There’s not much going on right now in the sports world so I’m trying to find some unique topics to write about. I’ve always wanted to do a series about the individuals who have had their jerseys retired by Kansas State University. I was a freshman at K-State in 1991 so I have a good feel about the sports programs from that time going forward, but have never really done a deep dive into the tradition of K-State sports, especially the basketball program. I figured I would start with the man they call “Mr. K-State,” Ernie Barrett. I had a lot of fun putting this together and as a result this column is a bit long, so grab a cup of coffee or your favorite drink and enjoy learning a little bit about Ernie.

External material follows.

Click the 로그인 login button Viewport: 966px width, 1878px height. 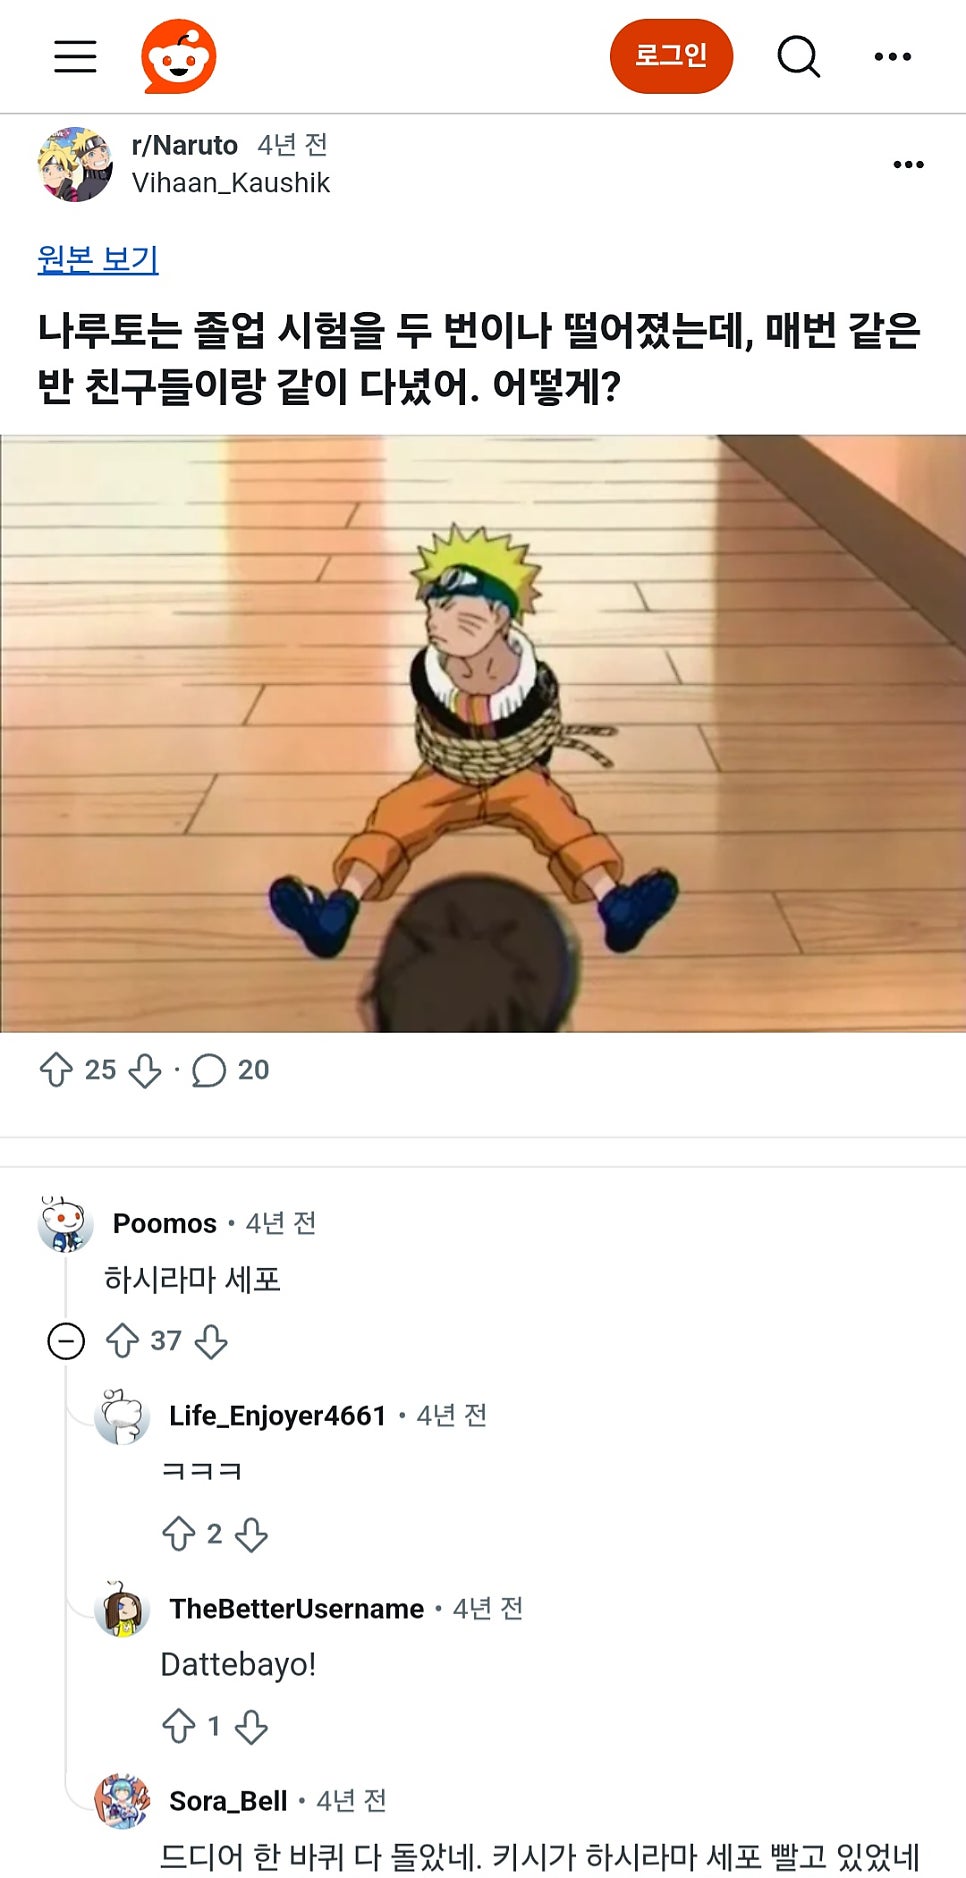(671, 56)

“His basketball career at K-State is storied. He captained the 1950-51 team that opened one of America’s most spectacular basketball arenas — fabled Ahearn Field House. Barrett earned All-America honors for the 1951 team that posted a 25-4 record and advanced all the way to the NCAA championship game under coach Jack Gardner. His legendary “radar shot” described his ability as a long-range shooter which propelled the Wildcats into the title game where they lost to Kentucky, 68-58. He was named the most valuable player at the East/West All-Star game in Chicago following his senior year.”…Kansas Sports Hall of Fame website
JM: Ernie was inducted into the Kansas sports hall of fame in 1996, which happens to be the year I graduated from K-State.

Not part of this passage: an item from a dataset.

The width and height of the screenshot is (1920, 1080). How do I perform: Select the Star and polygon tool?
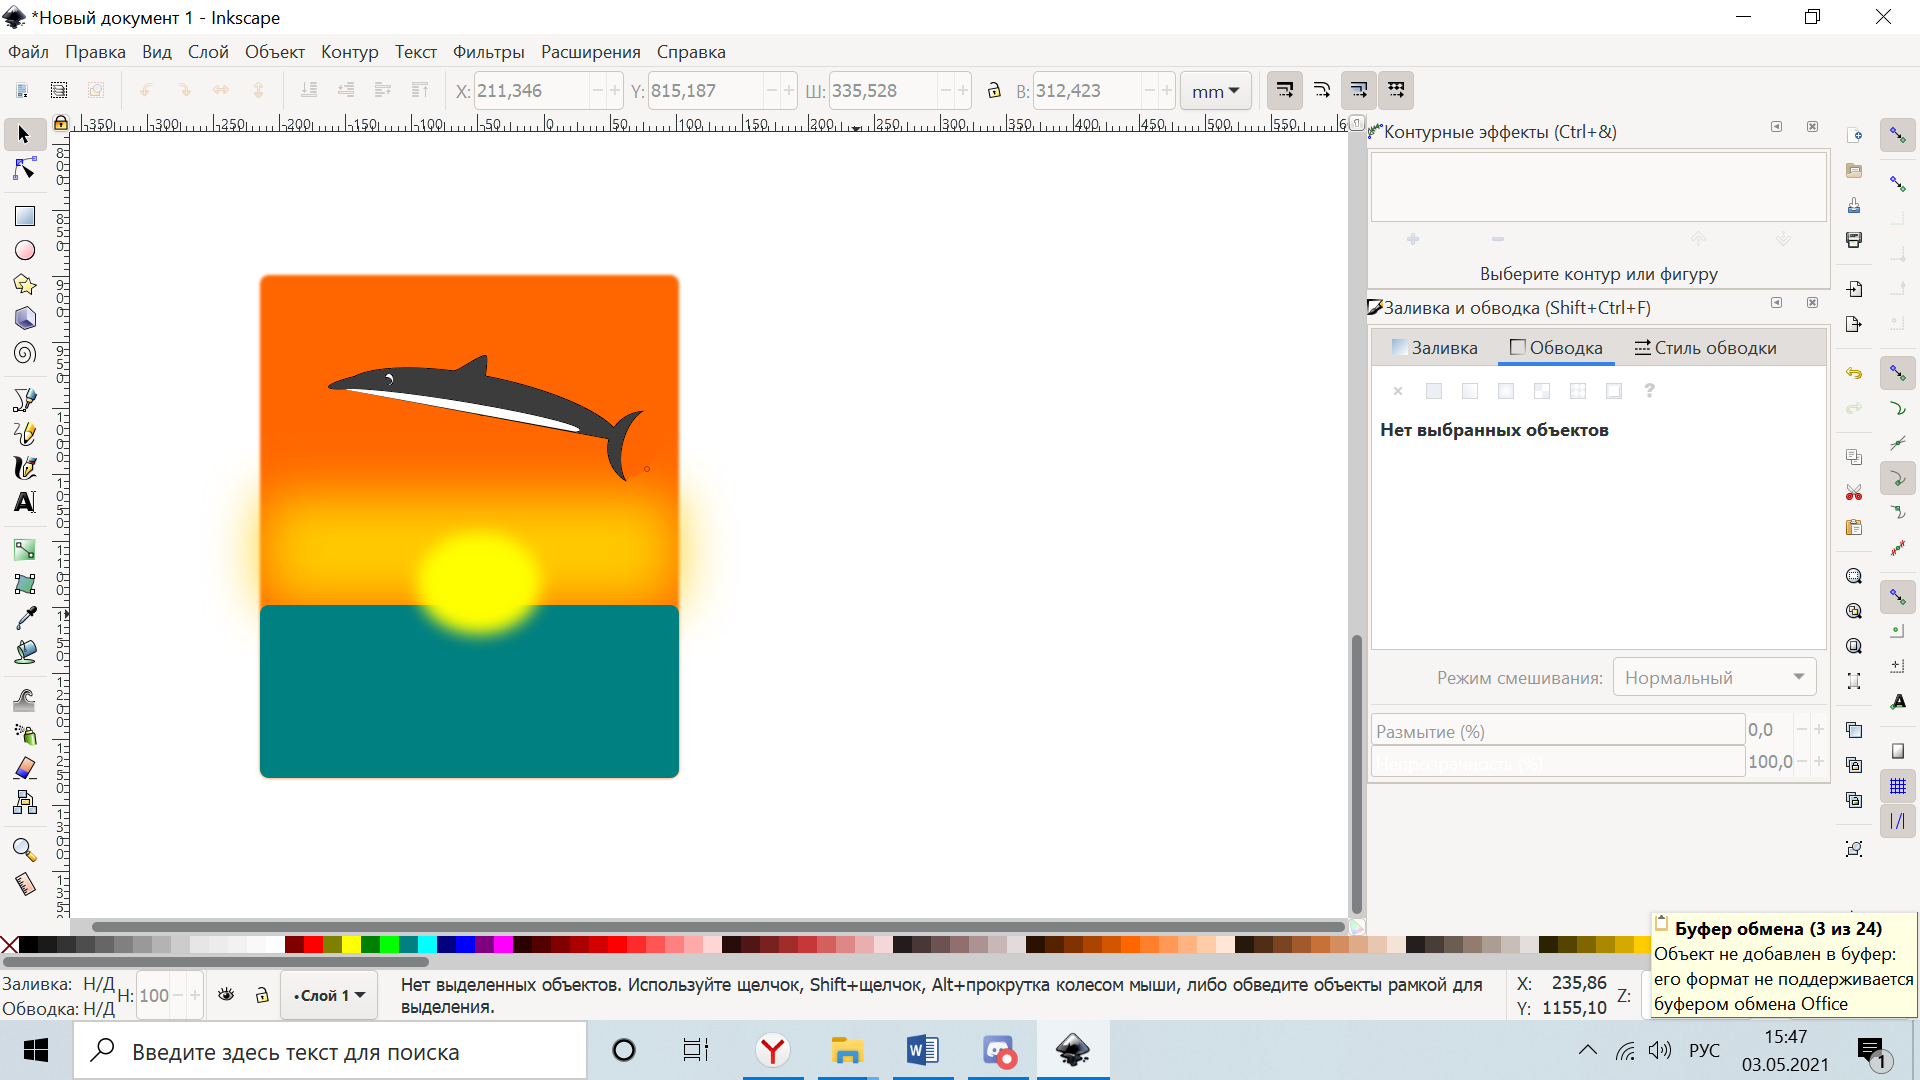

“A first-round draft pick of the Boston Celtics, he played two seasons in the National Basketball Association.”…Kansas Sports Hall of Fame website
JM: Not only did Ernie play for legendary Celtics coach Red Auerbach, they ended up becoming good friends.
“Following his NBA career, he returned to K-State as assistant basketball coach under “Tex” Winter. In 1961, joined the athletic staff as assistant athletic director and in 1969 was named athletic director, the first Kansas-born athlete to lead K-State’s athletic program. Well-known for his firm handshake, Barrett was the man who hired Hall of Fame basketball coach Jack Hartman. He later spearheaded fundraising campaigns for KSU Stadium, the athletic dormitory, synthetic turf on the football stadium and the R.V. Christian Track and Field Complex.”…Kansas Sports Hall of Fame website
JM: Quite the resume!
‘“That’s when I knew I made it as the K-State basketball coach,’ former KSU coach Frank Martin says now. ‘His handshakes are legendary, but when he grabs you in a headlock, that is a sign of love.”’…Wichita Eagle, July 5, 2019
JM: It’s fun to see the reverence that current and former K-State coaches show for Ernie.
“’I didn’t think he was ever going to let me out of that headlock,’ Weber said. ‘But it was awesome. He couldn’t have been more excited. He told me it was one of his greatest moments. He had been waiting (67) years for us to finally beat Kentucky.’”…Wichita Eagle, July 5, 2019
JM: Weber is referring to the moment captured in this video:
“He still drives himself around Manhattan in a Lincoln Town Car with the letters “MR KST” emblazoned on the license plate. He still works out for an hour and a half each morning, jogging and lifting weights alongside current K-State student-athletes in hopes of dipping below 200 pounds. He still drinks his favorite cocktail (rum and coke) every weekend. And his handshake remains strong as ever.”…Wichita Eagle, July 5, 2019
JM: I haven’t worked out for an hour and a half since….uh….a long time.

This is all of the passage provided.